World Health Organization Director-General Tedros Adhanom Ghebreyesus used his authority Saturday to declare Monkeypox a public health emergency of international concern. The action comes after an Emergency Committee convened to review the situation was unable to reach consensus.

When the Emergency Committee last met a month ago, more than 3,000 cases of monkeypox in 47 countries had been reported to the WHO.  Since then, the outbreak has grown, with more than 16,000 cases reported in 75 countries. Five deaths from the disease also have been reported.

As happened the last time it met, the committee again was unable to reach consensus on whether monkeypox posed a global health threat.  WHO chief Tedros Adhanom Ghebreyesus says he has evaluated the information under consideration and has determined there is a clear risk of further international spread of the disease.

“So, in short, we have an outbreak that has spread around the world rapidly, through new modes of transmission, about which we understand too little, and which meets the criteria in the International Health Regulations,” said Tedros. “For all of these reasons, I have decided that the global monkeypox outbreak represents a public health emergency of international concern.” 

Tedros says the WHO believes monkeypox poses a moderate risk globally and in all regions, except in the European region, where it assesses the risk as high.  Although there is a potential for further international spread, he says the danger of interference with international traffic remains low for now.

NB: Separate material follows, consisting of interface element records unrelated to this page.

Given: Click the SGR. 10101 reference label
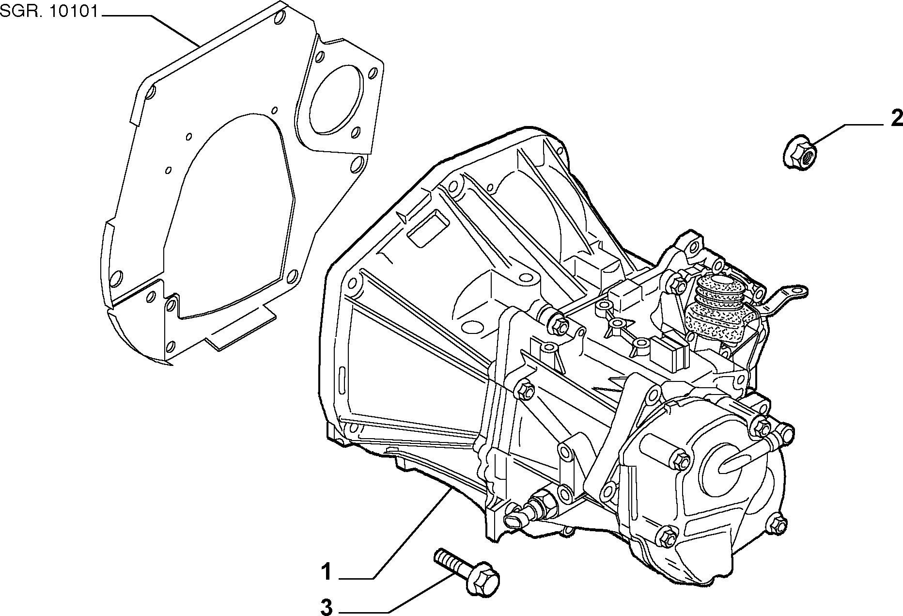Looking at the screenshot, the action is click(x=49, y=12).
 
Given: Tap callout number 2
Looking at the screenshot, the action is click(x=896, y=118).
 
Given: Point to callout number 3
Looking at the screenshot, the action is click(x=327, y=607).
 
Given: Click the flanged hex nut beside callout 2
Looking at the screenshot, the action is click(x=800, y=151).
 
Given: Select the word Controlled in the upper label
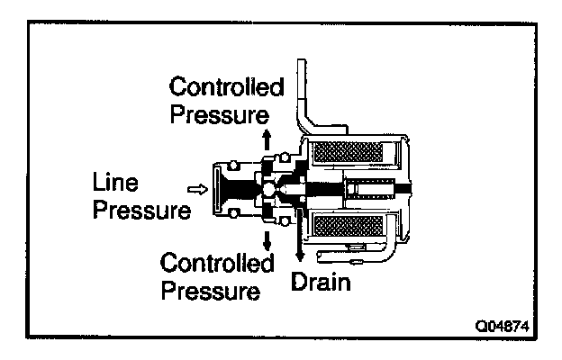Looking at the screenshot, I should pos(227,87).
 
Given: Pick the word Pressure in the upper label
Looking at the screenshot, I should pos(220,115).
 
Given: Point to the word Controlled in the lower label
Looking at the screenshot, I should pos(216,265).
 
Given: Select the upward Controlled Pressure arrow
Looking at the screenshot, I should pos(267,142).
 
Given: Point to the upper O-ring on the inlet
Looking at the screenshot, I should pos(235,164).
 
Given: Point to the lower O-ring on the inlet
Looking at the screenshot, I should pos(235,214).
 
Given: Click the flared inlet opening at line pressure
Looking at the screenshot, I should pos(216,189).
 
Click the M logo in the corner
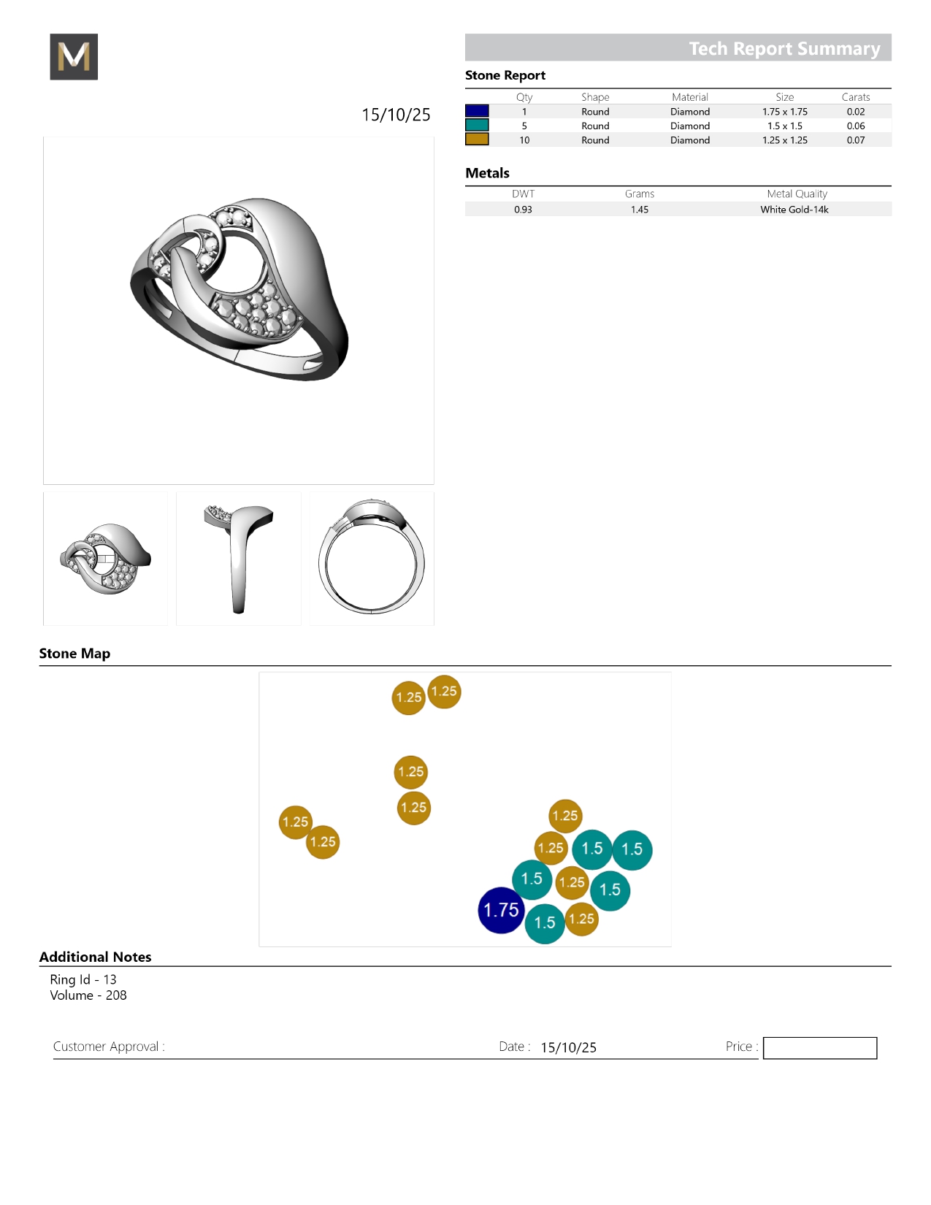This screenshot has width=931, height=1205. [74, 56]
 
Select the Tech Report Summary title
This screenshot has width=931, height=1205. [784, 48]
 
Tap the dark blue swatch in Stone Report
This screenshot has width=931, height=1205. [477, 111]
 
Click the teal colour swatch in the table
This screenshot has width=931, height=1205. [477, 126]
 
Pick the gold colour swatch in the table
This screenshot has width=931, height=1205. [477, 139]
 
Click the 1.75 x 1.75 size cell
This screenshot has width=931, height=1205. [785, 112]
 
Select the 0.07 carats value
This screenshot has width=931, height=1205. [856, 140]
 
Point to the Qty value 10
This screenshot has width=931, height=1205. [524, 140]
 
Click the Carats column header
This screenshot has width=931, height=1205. [856, 97]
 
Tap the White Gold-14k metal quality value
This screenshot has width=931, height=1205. [794, 210]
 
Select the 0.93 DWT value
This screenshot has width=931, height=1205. [523, 210]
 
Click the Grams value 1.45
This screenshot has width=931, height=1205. [640, 210]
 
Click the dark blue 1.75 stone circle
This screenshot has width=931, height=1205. [501, 910]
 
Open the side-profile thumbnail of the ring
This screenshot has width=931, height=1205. [239, 559]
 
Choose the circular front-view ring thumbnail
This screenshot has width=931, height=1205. [372, 559]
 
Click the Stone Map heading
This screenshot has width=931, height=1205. [74, 653]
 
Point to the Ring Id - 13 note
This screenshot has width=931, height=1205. [83, 979]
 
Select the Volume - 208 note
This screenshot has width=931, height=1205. [88, 995]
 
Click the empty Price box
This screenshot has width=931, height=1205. [819, 1047]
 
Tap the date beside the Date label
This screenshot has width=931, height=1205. [568, 1047]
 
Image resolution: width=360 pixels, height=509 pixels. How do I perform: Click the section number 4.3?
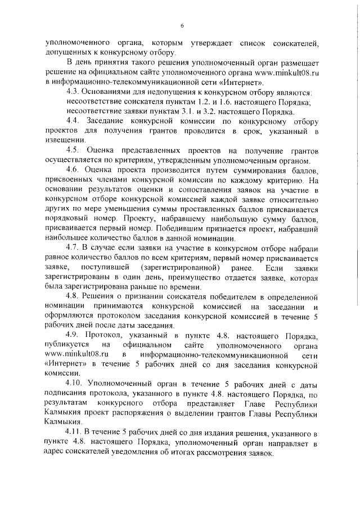point(73,92)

The monkeypox virus is spread from person to person through close bodily contact.  For now, the outbreak is concentrated among men who have sex with men, especially those with multiple sexual partners.   

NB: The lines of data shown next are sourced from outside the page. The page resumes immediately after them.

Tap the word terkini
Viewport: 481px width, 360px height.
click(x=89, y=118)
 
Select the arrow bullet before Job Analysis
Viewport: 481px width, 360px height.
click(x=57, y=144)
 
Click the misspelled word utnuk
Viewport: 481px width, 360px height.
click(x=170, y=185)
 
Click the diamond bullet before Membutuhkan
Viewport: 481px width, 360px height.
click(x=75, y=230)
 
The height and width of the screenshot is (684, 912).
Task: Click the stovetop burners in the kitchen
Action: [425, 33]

Since the outbreak is largely contained in one group, Tedros says monkeypox can be stopped with the right strategies in the right groups.

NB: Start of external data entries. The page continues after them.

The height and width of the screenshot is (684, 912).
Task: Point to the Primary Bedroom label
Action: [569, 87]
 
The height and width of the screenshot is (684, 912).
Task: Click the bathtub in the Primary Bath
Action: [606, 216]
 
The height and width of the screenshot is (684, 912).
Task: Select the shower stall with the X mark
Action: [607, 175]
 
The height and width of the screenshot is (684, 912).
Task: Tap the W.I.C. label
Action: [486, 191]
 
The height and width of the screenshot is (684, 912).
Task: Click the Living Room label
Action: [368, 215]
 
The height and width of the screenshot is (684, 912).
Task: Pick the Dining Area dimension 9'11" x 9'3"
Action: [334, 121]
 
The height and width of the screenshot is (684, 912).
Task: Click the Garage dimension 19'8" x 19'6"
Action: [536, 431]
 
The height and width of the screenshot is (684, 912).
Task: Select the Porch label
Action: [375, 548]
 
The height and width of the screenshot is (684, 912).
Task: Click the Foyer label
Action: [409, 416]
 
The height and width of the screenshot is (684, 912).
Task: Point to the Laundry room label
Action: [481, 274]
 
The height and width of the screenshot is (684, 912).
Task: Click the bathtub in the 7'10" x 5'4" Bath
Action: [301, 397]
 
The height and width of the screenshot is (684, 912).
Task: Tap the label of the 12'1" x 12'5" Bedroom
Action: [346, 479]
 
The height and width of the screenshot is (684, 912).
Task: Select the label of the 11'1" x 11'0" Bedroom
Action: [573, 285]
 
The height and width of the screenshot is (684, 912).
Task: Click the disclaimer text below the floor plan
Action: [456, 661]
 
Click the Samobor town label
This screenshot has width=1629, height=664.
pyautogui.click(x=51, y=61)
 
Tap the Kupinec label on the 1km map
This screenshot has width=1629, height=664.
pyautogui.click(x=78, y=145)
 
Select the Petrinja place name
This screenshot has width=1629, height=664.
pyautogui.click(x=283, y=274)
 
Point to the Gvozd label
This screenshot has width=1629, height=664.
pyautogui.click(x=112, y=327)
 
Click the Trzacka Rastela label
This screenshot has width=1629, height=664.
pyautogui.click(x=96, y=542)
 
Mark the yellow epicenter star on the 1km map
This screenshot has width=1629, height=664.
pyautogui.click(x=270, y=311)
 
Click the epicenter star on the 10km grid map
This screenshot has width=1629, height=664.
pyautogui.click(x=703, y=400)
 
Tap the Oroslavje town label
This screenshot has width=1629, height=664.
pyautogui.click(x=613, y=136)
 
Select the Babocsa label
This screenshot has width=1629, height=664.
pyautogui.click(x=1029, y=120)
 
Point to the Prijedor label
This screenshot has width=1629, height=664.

“It is therefore essential that all countries work closely with communities of men who have sex with men, to design and deliver effective information and services, and to adopt measures that protect the health, human rights, and dignity of affected communities,” he said. “Stigma and discrimination can be as dangerous as any virus.”

Tedros says the necessary tools for tackling the outbreak are available.  However, he adds the world must act together.  It must act in coordination and solidarity to bring the monkeypox virus under control and prevent it from gaining a foothold in the countries where it is found.